Moradores do Quilombo Rio do Macaco sofrem ameaça de despejo

Lideranças e entidades do movimento negro da Bahia denunciam graves violações de direitos humanos pela Marinha do Brasil. Moradores do Quilombo do Rio Macaco, ameaçados de despejo, pedem socorro.

Contra isso, realizaram um ato no teatro Vila Velha, em Salvador, na última segunda-feira (6). Cerca de 300 pessoas compareceram, entre moradores da comunidade e diversos movimentos sociais que apóiam a luta dos quilombolas.

Instalados há mais de 200 anos em Simões Filho, a 20 quilômetros da capital baiana, a comunidade denunciou que vem sofrendo sucessivos ataques da Marinha, que mantém no local a base militar de Aratu.
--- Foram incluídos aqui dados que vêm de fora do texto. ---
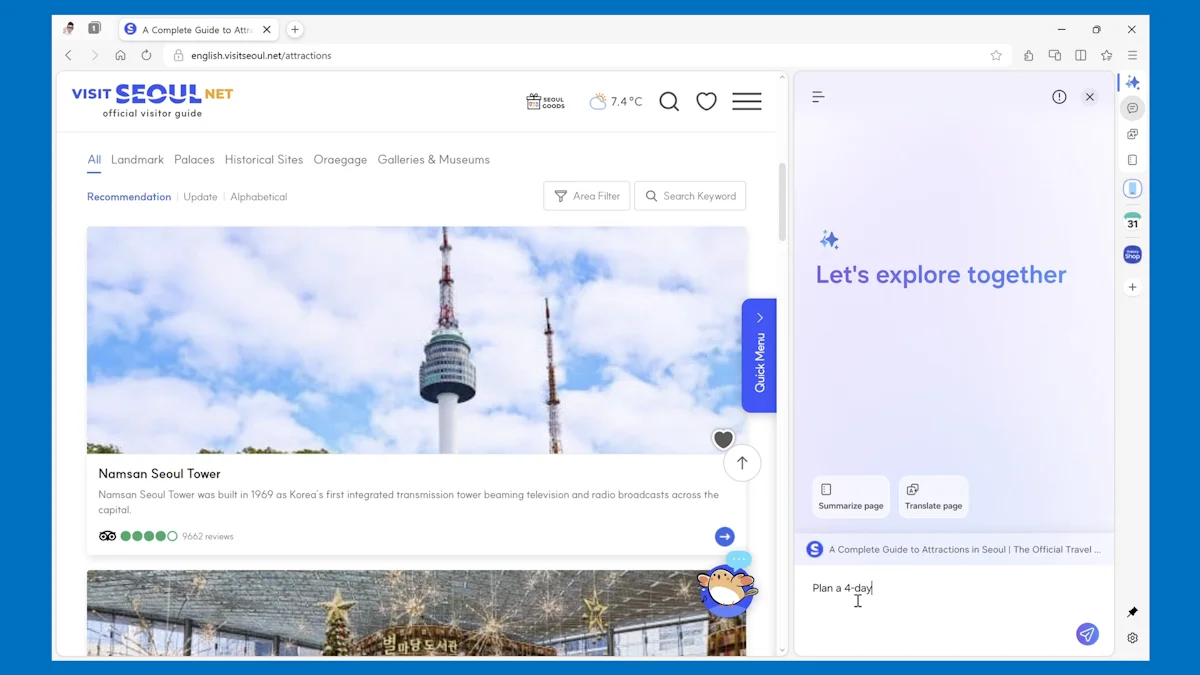Bookmark this page with the star icon
1200x675 pixels.
pos(996,56)
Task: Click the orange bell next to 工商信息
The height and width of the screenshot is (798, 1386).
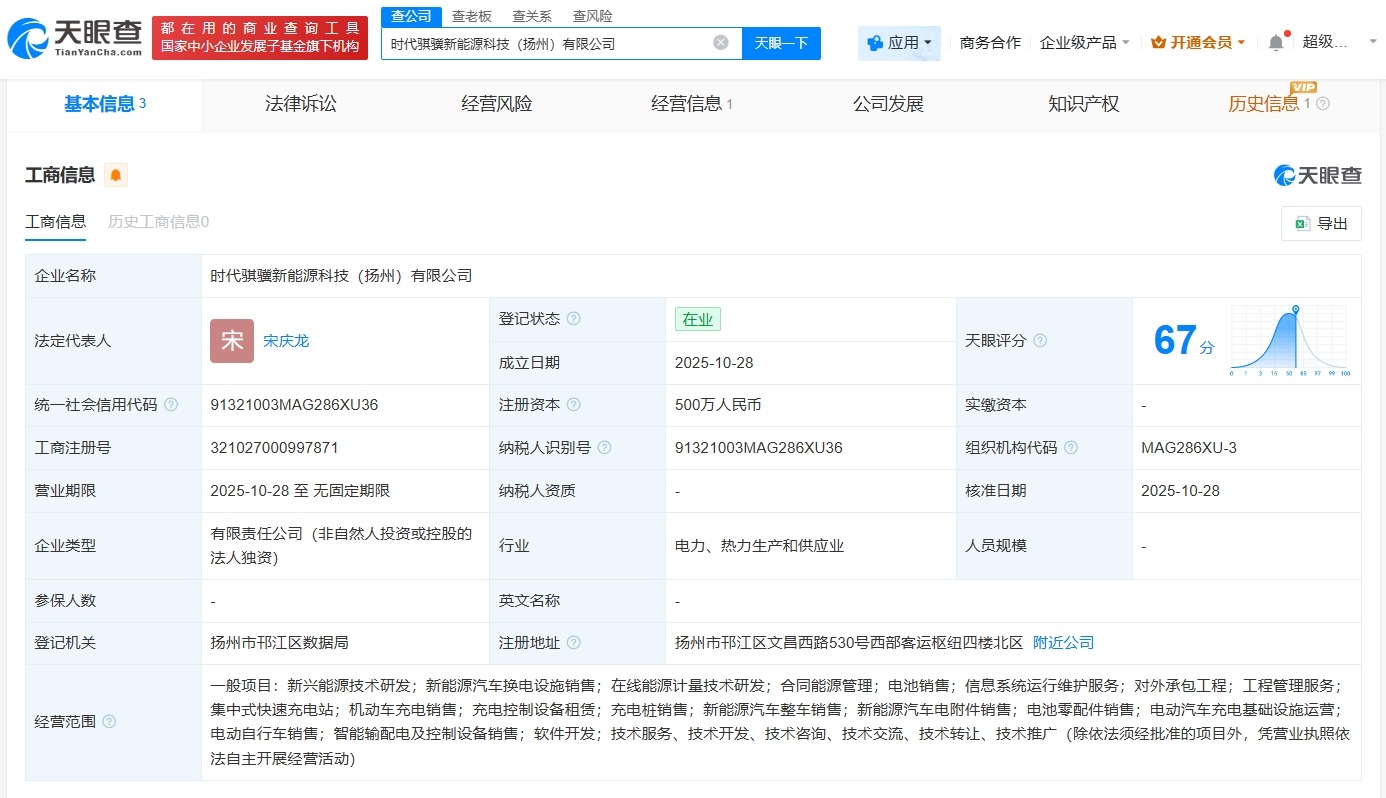Action: 114,175
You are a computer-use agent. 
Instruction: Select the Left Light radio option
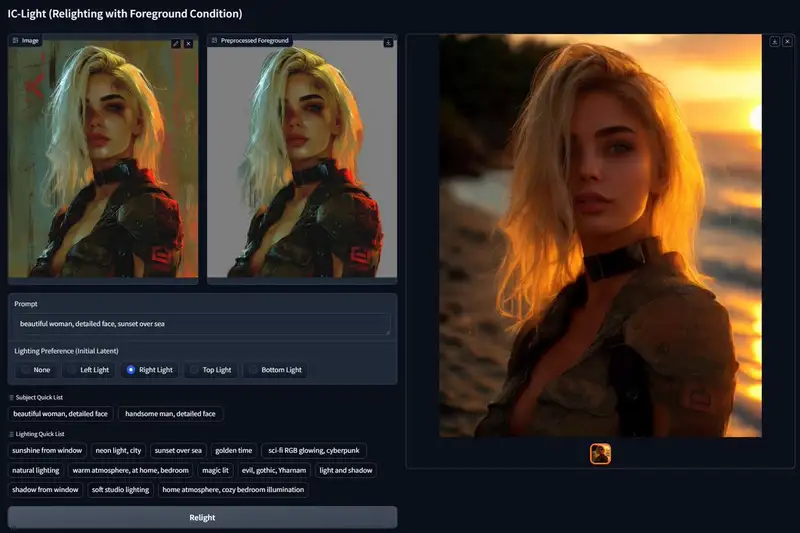click(89, 370)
Os moradores são obrigados a entrar e sair da comunidade pela portaria da Marinha, e ficam sujeitos a verificação por meio de fotografias. Há relatos de moradores que são impedidos de entrar e têm de buscar abrigo em casa de amigos.Foram denunciadas invasões de domicílios, roubo, demolição de casas e de plantações da comunidade.

Rosimeire dos Santos Silva, uma das lideranças, diz que os quilombolas são “tratados como animais”. Ela afirma que para eles “a escravidão não acabou” e “vão continuar a luta até o fim”. Diante do fato da remoção estar marcada para início de março, Rosimeire afirma que os quilombolas só sairão do território se for “em caixões”.

Segundo os advogados da Associação de Advogados de Trabalhadores Rurais (AATR), a situação poderia ser resolvida de maneira simples, já que a terra é da União e o quilombo já é reconhecido pela Fundação Palmares. Porém, há suspeitas de que a existência de minas de água na região motivaria o interesse pela área para a criação de um pólo industrial.

Sobre o assunto, o governador da Bahia, Jaques Wagner, apenas ofereceu um crédito fundiário para compra de um outro terreno, que seria pago pela própria comunidade. A proposta foi negada pelos quilombolas, que reivindicam seu território tradicional.